If an impending storm is expected to cause power outages, consider these additional tips to prepare:

  • Fully charge your cellphone, laptop, and other electronic devices.
  • If you have a water supply (such as a well-water pump system) that could be affected by a power outage, fill your bathtub and spare containers with water.  The water in the bathtub should be used for sanitation purposes only. You can pour a bucket of this water directly into the toilet bowl to flush it.
  • Keep your car’s gas tank full. Pumps at gas stations may not work during a power outage.
  • Set your refrigerator and freezer to their coldest settings to keep food cold (but remember to reset them back to normal once power is restored).

What to do During a Power Outage

  • Continue to monitor the media for emergency information.
  • Follow instructions from public safety officials.
  • Call 9-1-1 to report emergencies including:
    • Downed power lines; or
    • If you are dependent on equipment that requires electricity and need medical assistance.
  • Call 2-1-1 to obtain shelter locations and other disaster information.
  • Check current power outages in Massachusetts: Power Outage Map.
  • Call your utility company to report power outages and get restoration information. Do not call 9-1-1 to report an outage or to ask about power restoration.  
  • Stay away from downed utility wires. Always assume a downed power line is live.
  • If a traffic light is out, treat the intersection as a four-way stop.
  • Take recommended safety precautions when using space heaters, a fireplace, or a woodstove to heat your home. Keep a fire extinguisher handy.
  • Use generators and grills outside because their fumes contain carbon monoxide. Make sure your carbon monoxide detectors are working as it is a silent, odorless, killer. See more Generator Safety Tips. 
  • If possible, use flashlights instead of candles. If you must use candles, place them in safe holders away from anything that could catch fire. Never leave a burning candle unattended.
  • During hot weather, use ice to help keep food cold. During cold weather, keep food cold outside in a secure location safe from animals.
  • If phone lines are down, use social media or texting to let others know you are okay.
  • Unplug sensitive electronics to avoid power surges when power is restored.
  • Keep refrigerator and freezer doors closed. An unopened refrigerator will keep food cold for about four hours. A full freezer will keep the temperature for about 48 hours.
  • Be a good neighbor. Check on family, friends, and neighbors, especially the elderly, those who live alone, those with medical conditions, and those who may need additional assistance.

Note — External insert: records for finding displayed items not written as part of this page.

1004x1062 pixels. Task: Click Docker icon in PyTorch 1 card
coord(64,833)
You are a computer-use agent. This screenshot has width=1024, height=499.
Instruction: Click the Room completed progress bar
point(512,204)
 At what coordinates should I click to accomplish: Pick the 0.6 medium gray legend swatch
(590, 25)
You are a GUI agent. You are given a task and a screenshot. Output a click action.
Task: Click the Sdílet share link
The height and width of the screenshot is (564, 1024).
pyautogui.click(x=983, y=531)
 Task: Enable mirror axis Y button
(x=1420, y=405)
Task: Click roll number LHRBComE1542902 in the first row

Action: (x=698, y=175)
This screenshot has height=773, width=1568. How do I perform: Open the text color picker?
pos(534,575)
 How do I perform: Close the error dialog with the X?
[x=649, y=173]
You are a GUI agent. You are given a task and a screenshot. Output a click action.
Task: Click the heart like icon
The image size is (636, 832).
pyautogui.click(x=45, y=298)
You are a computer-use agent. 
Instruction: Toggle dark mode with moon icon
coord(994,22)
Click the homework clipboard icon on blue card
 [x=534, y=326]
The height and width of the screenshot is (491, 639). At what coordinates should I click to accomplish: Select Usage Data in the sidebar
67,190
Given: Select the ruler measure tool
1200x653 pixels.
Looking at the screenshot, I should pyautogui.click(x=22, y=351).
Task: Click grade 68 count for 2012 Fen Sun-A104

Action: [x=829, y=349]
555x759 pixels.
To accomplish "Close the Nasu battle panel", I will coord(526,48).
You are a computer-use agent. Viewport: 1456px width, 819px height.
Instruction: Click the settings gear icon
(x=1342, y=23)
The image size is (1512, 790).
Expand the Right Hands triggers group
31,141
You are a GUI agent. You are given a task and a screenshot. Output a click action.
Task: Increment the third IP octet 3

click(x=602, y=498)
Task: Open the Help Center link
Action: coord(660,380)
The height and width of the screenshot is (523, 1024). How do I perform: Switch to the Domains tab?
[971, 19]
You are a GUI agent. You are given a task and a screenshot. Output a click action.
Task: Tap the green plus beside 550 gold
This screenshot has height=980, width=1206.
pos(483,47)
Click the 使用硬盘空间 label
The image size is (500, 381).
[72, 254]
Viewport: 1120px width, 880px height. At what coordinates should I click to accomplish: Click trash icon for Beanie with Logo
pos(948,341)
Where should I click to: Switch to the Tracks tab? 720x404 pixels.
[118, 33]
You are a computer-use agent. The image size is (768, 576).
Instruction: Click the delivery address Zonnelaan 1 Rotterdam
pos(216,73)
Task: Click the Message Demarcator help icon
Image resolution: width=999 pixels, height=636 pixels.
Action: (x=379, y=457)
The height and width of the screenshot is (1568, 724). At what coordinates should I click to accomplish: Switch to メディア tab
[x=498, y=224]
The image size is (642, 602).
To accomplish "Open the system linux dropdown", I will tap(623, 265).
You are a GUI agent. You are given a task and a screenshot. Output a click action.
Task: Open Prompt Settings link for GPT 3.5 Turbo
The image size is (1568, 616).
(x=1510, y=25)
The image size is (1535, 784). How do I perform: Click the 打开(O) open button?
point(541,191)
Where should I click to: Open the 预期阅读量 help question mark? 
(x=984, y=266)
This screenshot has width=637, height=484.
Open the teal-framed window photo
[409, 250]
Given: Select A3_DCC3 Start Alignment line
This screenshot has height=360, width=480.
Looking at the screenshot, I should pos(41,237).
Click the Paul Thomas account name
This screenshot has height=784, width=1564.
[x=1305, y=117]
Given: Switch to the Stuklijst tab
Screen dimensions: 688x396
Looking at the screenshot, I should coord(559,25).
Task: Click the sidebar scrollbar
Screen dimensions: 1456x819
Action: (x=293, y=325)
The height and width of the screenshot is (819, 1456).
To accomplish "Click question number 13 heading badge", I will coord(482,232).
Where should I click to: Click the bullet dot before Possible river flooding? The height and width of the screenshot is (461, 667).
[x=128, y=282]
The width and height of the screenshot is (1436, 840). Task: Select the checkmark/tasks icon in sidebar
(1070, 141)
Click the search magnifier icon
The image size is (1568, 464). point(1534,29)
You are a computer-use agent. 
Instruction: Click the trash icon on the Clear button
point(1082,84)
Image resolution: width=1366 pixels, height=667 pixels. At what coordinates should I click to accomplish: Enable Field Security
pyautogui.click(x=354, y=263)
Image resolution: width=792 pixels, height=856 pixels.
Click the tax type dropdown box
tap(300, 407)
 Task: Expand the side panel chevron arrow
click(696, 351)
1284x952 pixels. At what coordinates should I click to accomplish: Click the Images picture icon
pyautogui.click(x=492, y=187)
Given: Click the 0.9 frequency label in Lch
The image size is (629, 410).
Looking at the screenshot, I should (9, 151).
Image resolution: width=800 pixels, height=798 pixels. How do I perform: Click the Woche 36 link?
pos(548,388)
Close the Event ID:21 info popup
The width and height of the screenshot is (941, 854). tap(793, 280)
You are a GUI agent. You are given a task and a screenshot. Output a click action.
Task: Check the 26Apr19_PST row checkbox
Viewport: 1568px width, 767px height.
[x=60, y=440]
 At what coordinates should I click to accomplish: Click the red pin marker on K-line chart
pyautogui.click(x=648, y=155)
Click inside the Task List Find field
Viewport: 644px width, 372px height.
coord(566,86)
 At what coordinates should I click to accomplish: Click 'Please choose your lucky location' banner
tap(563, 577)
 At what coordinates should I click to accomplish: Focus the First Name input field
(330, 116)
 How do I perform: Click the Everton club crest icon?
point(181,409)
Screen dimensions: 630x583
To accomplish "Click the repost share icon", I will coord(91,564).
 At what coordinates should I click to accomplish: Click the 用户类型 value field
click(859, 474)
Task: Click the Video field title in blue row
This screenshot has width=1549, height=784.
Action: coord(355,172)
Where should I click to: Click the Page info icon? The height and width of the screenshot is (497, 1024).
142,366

Massachusetts Power Outage Map

MEMA's power outage map represents power outages for four power companies in Massachusetts, but does not include municipal utilities. Data is provided by utilities every 15 - 30 minutes.

MEMA Power Outage Map http://mema.mapsonline.net/public.html



What to do After a Power Outage

  • Never attempt to touch or move wires and keep children and pets away from downed lines. Downed or hanging electrical wires can be hidden by trees or debris, and could be live.  
  • Throw away any refrigerated food that was exposed to temperatures above 40 °F for more than two hours or has an unusual odor, color, or texture. When in doubt, throw it out!
  • Contact your doctor if you’re concerned that medications have spoiled.